As soon as I set out I chastise myself. I am going to go buy a coffee. In a disposable cup. I notice last week that maybe half (OK, maybe a quarter) of the trash I picked up was coffee cups. It might just be phase, but -- right now -- we live in a drink-and-dump society.
So, I should have brought a travel mug with me, but I didn't. But -- pat on my own back -- I DID bring a travel mug out with me several times this week to get coffee. One benefit: maybe three junky styro cups didn't end up in a landfill because of me. Another benefit: most places, coffee is cheaper if you bring the cup with you. Apparently, it's not really the brown water we are paying for.

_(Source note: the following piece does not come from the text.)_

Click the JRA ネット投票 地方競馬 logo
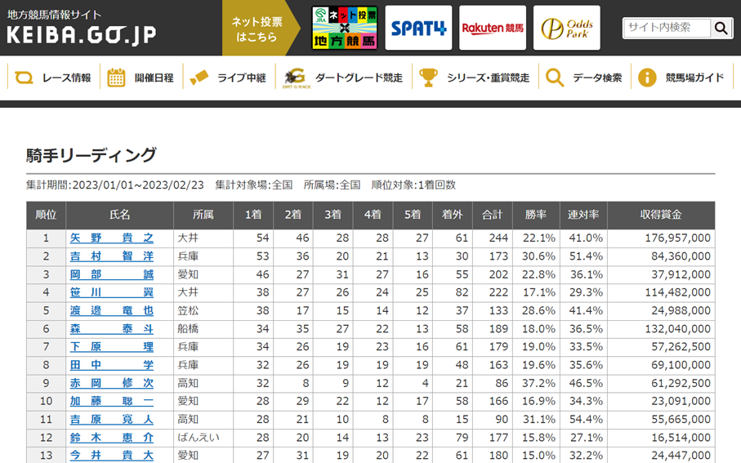The height and width of the screenshot is (463, 741). [x=344, y=29]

I also realized this week that I have a spending problem: whenever I am feeling stressed my impulse is almost always this, a simple plan: (a) go somewhere, and (b) buy something.
So I am doing it right now, going somewhere to buy something. Actually, I think I am not alone in this. If we pull up for a wider shot (more ... nope, wider ... nope, even wider) we can see from an aerial view that I am not alone. There is a whole group of people doing exactly what I am doing right now, stress-shopping. Does this group have a name? You bet it does.
America.
When I walked (or stooped) all the way down my street last weekend, I pretty much found this: coffee cups, soda bottles, beer bottles, candy bar wrappers, cigarette butts---tons of them---and anything from Dunkin Donuts (its own special category, really). BIG OBVIOUS NOTE: These are all things that we turn to when we are stressed. They are the symptoms of our culture, always on-the-go, always feeling low. In one way or another, these are all pick-me-up items. Well, "pick-me-up" in the absolute worst sense of the word -- the way one might call crack-cocaine a pick-me-up -- but still, it is what we all use to self-medicate.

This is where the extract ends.